Вячеслав Николаев: кстати на счёт 53 udp - если по вышеописанной схеме днс на AD DC и в качестве сервера пересылки, то на форвард udp 53 открывать не нужно - только на output. И редиректить ничего не обязательно.

[Ziptar]

Вячеслав Николаев: в качестве сервера пересылки микротик*

[Вячеслав Николаев]

Константин Антонов: Дело в том, что у меня Микротик - не "последнее" устройство из локалки в мир. Дальше на обоих каналах в Интернет у меня Циски. Лучше пусть всё, что "лезет" из локалки на 53-й порт, заворачивается на Микротик.

[Ziptar]

Вячеслав Николаев:
Аккуратнее, не запорите запросы клиентских пк с виндой к AD. Я так понял, что AD у вас есть всё таки.

[Вячеслав Николаев]

Константин Антонов: Вся эта задача блокировка связана с тем, что у нас есть куча купленного софта для конструкторов и электронщиков, которая непонятно зачем периодически лезет на "свои" сайты и что-то туда шлёт. И это никак не отключается. Может это статистика работы, может еще чего. И производитель софта ничего не отвечает толком, что в этом трафике. Поэтому я и решил лочить эти домены. А на форумы и за обновлениями на этот софт хожу с ноута, который не связан с локалкой физически.
Запросы к AD у меня не доходят до Микротика, т.к. вся локалка "соединена" отдельным свичём, один порт которого - в Микротик, два порта из Микротика - в два Cisco ASA. Поэтому, ИМХО, до Микротика "доходит" только то, что пытается уже "вылезти" за пределы локалки.

[Ziptar]

Вячеслав Николаев:
Абсолютно аналогичная ситуация с САПР софтом. И да, если дело сугубо в софте - вполне достаточно микротик использовать как сервер пересылки. Пока айпишники в этот софт не захардкодят - будет работать. =)

Answer 2

[Vadim K]

Ну, можно попробовать создать в Firewall->Layer 7 выражение ^.+(example.com).*$
Затем создаем правило в Firewall блокируещее forward, выбрав в вкладке Advanced пункте Layer 7 Protocol созданное выражение. Я так на некоторых компах соцсети блокирую.

Comments

[Вячеслав Николаев]

Разве Layer 7 поможет с https?

[Vadim K]

Вячеслав Николаев: работает, соцсети по https же

[Вячеслав Николаев]

Vadim K: Способ не работает, если программа напрямую коннектится к сайту. Для открытия через браузер - решение подходит.

[yurnov]

Вячеслав Николаев: а в чем разница открытия через приложение и через браузер?

Answer 3

[paxlo]

Создаем regexp с блокируемыми url
/ip firewall layer7-protocol
add name=gvno regexp="^.*(odnoklassniki.ru|odkl.ru|ok.ru|vk.com|vkontakte.ru|vkontakte.com|durov.ru|fb.com|facebook.com).*\$"

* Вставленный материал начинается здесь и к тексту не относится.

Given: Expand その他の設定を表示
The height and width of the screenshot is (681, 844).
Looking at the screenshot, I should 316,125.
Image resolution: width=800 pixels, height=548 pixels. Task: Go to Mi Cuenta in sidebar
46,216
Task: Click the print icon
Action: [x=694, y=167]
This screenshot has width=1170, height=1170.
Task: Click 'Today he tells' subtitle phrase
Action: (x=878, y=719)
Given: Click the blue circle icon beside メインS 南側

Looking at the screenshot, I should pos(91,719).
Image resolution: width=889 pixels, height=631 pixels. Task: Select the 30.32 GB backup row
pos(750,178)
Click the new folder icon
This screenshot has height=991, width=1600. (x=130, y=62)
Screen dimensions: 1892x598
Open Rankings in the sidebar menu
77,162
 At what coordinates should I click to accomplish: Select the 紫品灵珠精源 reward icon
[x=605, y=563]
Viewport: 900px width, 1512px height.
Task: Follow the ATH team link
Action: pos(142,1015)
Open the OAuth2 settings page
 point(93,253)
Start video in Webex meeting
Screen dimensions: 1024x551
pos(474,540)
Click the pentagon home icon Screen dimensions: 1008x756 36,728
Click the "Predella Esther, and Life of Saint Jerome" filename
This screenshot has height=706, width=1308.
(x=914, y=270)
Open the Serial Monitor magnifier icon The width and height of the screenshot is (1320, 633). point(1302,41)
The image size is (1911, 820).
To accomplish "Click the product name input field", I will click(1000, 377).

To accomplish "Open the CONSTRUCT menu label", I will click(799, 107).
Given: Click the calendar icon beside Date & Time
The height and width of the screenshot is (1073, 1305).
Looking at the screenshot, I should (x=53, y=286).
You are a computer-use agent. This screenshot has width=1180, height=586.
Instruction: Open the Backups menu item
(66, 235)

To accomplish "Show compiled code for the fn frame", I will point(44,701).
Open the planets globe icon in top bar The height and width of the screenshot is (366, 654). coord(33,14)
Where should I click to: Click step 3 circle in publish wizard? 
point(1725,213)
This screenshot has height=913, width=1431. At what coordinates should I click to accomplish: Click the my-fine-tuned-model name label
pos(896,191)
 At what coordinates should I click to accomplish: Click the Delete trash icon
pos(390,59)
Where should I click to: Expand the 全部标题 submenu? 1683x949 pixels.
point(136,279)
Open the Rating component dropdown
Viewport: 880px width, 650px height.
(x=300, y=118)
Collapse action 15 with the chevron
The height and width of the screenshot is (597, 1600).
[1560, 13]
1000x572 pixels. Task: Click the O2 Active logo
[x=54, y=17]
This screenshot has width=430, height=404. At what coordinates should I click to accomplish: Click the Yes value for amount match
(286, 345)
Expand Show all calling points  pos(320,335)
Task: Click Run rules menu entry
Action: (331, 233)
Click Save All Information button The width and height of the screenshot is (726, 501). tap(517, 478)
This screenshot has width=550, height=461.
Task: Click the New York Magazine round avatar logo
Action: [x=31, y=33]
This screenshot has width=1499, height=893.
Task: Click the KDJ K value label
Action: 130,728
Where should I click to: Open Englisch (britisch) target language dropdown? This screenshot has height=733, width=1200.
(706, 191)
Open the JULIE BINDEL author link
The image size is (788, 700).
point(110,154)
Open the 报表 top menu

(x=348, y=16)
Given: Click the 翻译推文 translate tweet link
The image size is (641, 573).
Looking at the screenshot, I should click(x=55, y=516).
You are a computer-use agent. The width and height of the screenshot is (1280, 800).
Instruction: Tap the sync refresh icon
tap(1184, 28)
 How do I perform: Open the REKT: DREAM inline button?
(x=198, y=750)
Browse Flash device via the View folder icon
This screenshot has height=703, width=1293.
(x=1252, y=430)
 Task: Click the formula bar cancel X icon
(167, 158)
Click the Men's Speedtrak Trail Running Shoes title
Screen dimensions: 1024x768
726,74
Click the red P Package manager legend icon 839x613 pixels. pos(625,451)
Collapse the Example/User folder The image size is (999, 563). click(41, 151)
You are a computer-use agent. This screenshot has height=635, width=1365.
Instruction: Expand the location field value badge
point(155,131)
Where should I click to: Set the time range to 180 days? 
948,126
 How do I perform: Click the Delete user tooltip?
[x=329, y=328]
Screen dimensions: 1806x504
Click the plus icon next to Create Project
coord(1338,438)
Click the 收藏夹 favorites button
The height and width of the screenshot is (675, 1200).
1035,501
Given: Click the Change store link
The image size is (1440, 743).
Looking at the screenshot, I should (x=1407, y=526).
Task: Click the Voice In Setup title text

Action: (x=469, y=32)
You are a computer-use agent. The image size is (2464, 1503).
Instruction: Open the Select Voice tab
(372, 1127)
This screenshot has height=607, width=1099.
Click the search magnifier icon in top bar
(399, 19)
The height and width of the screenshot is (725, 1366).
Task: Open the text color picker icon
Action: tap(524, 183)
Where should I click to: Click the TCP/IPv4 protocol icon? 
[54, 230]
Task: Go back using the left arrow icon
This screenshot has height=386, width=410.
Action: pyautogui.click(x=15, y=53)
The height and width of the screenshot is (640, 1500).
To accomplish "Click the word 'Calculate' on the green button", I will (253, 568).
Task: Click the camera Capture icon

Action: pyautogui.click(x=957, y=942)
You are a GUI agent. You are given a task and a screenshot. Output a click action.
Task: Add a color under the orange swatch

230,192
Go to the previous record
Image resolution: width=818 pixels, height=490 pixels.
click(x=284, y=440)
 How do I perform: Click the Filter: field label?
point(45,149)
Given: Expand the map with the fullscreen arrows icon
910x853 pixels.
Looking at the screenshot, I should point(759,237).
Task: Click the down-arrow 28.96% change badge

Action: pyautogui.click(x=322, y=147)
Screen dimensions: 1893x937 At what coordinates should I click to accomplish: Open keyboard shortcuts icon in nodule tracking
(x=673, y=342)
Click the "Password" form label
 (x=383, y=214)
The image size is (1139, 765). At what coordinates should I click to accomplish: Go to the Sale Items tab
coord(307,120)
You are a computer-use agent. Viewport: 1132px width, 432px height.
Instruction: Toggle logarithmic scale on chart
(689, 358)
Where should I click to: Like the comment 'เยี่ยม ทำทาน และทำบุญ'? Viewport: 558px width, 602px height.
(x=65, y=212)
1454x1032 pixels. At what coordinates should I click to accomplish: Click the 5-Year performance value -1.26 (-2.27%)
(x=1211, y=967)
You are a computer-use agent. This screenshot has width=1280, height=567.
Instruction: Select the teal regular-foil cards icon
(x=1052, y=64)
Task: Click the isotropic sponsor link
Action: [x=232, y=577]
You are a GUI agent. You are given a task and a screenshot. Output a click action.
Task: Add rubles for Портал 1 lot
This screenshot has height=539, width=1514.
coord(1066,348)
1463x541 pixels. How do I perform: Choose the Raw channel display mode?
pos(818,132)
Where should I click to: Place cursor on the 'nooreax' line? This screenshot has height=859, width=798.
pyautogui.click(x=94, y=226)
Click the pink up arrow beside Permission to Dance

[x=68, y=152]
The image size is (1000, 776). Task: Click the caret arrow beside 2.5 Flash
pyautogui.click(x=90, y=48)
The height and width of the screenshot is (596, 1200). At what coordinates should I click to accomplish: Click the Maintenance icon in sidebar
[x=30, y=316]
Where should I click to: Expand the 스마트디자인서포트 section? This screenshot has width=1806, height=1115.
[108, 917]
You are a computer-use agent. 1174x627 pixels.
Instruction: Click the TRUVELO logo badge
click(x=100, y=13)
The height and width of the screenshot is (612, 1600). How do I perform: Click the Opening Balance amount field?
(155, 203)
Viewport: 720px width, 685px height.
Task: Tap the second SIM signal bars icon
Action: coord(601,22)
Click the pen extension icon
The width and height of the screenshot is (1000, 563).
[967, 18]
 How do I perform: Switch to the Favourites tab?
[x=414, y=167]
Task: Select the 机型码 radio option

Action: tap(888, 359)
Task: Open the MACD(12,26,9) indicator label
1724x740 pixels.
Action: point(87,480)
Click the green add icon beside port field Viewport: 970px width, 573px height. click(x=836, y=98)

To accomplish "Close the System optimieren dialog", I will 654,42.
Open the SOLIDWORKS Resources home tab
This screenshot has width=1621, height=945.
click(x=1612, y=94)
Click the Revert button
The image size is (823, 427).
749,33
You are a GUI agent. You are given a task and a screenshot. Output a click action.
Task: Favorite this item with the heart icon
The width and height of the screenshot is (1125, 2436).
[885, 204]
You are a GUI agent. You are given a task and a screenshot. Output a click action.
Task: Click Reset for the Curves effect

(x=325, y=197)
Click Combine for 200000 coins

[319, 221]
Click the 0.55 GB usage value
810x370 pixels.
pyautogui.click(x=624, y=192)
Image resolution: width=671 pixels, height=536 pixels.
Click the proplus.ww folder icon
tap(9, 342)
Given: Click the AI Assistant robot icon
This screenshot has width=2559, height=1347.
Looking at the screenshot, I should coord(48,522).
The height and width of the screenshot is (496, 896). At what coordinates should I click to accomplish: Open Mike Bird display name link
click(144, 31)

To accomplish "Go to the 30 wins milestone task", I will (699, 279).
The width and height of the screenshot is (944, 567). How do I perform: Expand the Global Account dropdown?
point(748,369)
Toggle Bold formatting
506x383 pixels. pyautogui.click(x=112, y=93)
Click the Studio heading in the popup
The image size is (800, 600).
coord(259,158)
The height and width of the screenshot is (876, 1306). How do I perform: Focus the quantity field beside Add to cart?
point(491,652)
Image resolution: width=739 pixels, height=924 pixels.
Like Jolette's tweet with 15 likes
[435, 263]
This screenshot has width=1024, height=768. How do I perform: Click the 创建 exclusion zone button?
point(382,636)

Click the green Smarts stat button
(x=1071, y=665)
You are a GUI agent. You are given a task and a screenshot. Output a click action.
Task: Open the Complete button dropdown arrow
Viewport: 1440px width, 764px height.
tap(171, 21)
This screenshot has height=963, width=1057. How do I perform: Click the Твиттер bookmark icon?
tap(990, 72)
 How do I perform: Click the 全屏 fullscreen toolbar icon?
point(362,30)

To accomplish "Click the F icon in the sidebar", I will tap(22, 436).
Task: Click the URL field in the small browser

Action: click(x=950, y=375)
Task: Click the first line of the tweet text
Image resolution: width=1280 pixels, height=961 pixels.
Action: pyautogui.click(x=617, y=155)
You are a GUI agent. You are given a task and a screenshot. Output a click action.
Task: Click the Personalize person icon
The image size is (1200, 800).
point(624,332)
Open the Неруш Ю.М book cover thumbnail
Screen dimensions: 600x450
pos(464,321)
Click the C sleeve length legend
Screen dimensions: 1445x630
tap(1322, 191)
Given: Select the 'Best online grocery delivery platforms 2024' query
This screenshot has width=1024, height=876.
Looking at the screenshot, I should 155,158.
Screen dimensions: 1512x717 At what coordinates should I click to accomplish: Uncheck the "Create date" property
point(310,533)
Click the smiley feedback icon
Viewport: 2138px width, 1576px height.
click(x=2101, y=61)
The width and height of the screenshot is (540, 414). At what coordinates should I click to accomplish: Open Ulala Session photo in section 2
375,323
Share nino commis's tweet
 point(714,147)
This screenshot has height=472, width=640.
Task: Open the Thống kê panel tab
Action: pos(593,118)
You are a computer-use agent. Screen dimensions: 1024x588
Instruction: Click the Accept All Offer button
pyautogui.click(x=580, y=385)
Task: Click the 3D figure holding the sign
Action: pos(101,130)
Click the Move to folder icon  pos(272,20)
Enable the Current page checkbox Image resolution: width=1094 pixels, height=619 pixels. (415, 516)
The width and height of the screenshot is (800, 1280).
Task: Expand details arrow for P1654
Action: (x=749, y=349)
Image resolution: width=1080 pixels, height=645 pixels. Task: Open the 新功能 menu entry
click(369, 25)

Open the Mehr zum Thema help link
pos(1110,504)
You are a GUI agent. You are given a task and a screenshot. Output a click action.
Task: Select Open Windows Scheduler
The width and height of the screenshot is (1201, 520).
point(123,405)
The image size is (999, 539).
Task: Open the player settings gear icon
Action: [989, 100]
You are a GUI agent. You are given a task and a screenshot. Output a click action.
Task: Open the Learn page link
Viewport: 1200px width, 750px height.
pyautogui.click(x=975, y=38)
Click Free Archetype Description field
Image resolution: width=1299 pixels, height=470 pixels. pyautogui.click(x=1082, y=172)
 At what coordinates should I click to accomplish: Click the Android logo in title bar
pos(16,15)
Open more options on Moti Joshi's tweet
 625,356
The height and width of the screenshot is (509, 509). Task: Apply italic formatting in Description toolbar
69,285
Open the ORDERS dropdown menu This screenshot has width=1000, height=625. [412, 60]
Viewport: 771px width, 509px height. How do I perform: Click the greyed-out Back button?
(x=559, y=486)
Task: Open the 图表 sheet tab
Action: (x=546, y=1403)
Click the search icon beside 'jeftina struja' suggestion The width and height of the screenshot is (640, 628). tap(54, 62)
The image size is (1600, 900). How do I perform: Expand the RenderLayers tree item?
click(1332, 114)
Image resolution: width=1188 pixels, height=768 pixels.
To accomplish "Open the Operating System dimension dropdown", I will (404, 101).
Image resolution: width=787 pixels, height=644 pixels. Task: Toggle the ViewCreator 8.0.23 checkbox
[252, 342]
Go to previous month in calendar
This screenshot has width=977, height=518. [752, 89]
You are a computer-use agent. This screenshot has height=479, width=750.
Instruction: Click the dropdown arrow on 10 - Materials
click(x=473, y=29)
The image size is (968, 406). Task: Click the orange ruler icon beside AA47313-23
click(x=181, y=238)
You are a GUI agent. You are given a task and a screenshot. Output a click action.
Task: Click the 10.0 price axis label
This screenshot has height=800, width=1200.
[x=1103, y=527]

Добавляем правило для файрвола (должно быть выше разрешающих правил для цепочки forward)
/ip firewall filter add action=reject chain=forward layer7-protocol=gvno protocol=tcp reject-with=tcp-reset

Comments

[Вячеслав Николаев]

paxlo Прочтите мой последний комментарий к предыдущему ответу. Данное решение работает только с браузерами.